SET EXERCISE - Print each of the lines below word for word, keeping them in the same order.

***

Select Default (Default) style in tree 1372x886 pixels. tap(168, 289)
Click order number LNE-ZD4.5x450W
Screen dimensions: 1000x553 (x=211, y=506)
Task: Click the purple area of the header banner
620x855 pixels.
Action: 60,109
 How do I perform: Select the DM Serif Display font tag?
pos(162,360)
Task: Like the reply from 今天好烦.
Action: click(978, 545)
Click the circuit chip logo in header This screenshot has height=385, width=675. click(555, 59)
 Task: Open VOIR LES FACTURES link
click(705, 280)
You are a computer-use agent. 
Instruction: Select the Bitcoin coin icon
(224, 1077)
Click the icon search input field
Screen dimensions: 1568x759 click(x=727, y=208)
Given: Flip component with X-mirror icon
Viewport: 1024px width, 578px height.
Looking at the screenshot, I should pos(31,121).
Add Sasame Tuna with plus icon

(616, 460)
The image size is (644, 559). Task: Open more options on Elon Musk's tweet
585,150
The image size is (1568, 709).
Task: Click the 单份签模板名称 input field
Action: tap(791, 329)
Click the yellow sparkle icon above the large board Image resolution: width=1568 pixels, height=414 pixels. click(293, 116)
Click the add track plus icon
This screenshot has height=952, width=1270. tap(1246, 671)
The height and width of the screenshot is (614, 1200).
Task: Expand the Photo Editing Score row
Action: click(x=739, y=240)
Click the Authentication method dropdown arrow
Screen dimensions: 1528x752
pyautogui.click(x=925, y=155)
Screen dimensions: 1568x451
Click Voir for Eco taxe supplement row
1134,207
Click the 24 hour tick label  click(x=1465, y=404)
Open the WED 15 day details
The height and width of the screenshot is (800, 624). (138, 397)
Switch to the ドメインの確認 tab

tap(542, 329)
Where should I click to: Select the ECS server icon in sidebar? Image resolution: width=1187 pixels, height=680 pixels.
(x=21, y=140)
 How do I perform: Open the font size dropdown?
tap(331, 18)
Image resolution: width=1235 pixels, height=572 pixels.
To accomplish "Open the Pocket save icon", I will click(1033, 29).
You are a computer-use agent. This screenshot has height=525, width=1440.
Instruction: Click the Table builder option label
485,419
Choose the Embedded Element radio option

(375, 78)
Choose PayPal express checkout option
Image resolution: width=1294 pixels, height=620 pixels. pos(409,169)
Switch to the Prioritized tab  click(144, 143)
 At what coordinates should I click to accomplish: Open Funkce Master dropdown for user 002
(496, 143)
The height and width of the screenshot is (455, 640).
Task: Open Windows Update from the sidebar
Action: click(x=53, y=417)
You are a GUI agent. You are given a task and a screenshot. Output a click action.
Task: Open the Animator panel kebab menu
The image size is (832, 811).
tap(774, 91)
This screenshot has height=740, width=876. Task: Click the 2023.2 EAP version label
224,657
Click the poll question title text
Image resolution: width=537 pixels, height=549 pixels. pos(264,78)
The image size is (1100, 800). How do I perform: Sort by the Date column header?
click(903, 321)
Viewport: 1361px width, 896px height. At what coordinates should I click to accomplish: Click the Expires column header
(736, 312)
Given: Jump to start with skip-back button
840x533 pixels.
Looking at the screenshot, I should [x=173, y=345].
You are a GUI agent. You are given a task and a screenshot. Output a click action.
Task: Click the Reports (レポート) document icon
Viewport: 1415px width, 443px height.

***

SOLUTION -
Select Default (Default) style in tree 1372x886 pixels. tap(168, 289)
Click order number LNE-ZD4.5x450W
Screen dimensions: 1000x553 (x=211, y=506)
Task: Click the purple area of the header banner
620x855 pixels.
Action: 60,109
 How do I perform: Select the DM Serif Display font tag?
pos(162,360)
Task: Like the reply from 今天好烦.
Action: click(978, 545)
Click the circuit chip logo in header This screenshot has height=385, width=675. click(555, 59)
 Task: Open VOIR LES FACTURES link
click(705, 280)
You are a computer-use agent. 
Instruction: Select the Bitcoin coin icon
(224, 1077)
Click the icon search input field
Screen dimensions: 1568x759 click(x=727, y=208)
Given: Flip component with X-mirror icon
Viewport: 1024px width, 578px height.
Looking at the screenshot, I should pos(31,121).
Add Sasame Tuna with plus icon

(616, 460)
The image size is (644, 559). Task: Open more options on Elon Musk's tweet
585,150
The image size is (1568, 709).
Task: Click the 单份签模板名称 input field
Action: tap(791, 329)
Click the yellow sparkle icon above the large board Image resolution: width=1568 pixels, height=414 pixels. click(293, 116)
Click the add track plus icon
This screenshot has height=952, width=1270. tap(1246, 671)
The height and width of the screenshot is (614, 1200).
Task: Expand the Photo Editing Score row
Action: click(x=739, y=240)
Click the Authentication method dropdown arrow
Screen dimensions: 1528x752
pyautogui.click(x=925, y=155)
Screen dimensions: 1568x451
Click Voir for Eco taxe supplement row
1134,207
Click the 24 hour tick label  click(x=1465, y=404)
Open the WED 15 day details
The height and width of the screenshot is (800, 624). (138, 397)
Switch to the ドメインの確認 tab

tap(542, 329)
Where should I click to: Select the ECS server icon in sidebar? Image resolution: width=1187 pixels, height=680 pixels.
(x=21, y=140)
 How do I perform: Open the font size dropdown?
tap(331, 18)
Image resolution: width=1235 pixels, height=572 pixels.
To accomplish "Open the Pocket save icon", I will click(1033, 29).
You are a computer-use agent. This screenshot has height=525, width=1440.
Instruction: Click the Table builder option label
485,419
Choose the Embedded Element radio option

(375, 78)
Choose PayPal express checkout option
Image resolution: width=1294 pixels, height=620 pixels. pos(409,169)
Switch to the Prioritized tab  click(144, 143)
 At what coordinates should I click to accomplish: Open Funkce Master dropdown for user 002
(496, 143)
The height and width of the screenshot is (455, 640).
Task: Open Windows Update from the sidebar
Action: click(x=53, y=417)
You are a GUI agent. You are given a task and a screenshot. Output a click action.
Task: Open the Animator panel kebab menu
The image size is (832, 811).
tap(774, 91)
This screenshot has height=740, width=876. Task: Click the 2023.2 EAP version label
224,657
Click the poll question title text
Image resolution: width=537 pixels, height=549 pixels. pos(264,78)
The image size is (1100, 800). How do I perform: Sort by the Date column header?
click(903, 321)
Viewport: 1361px width, 896px height. At what coordinates should I click to accomplish: Click the Expires column header
(736, 312)
Given: Jump to start with skip-back button
840x533 pixels.
Looking at the screenshot, I should [x=173, y=345].
You are a GUI agent. You are given a task and a screenshot. Output a click action.
Task: Click the Reports (レポート) document icon
Viewport: 1415px width, 443px height.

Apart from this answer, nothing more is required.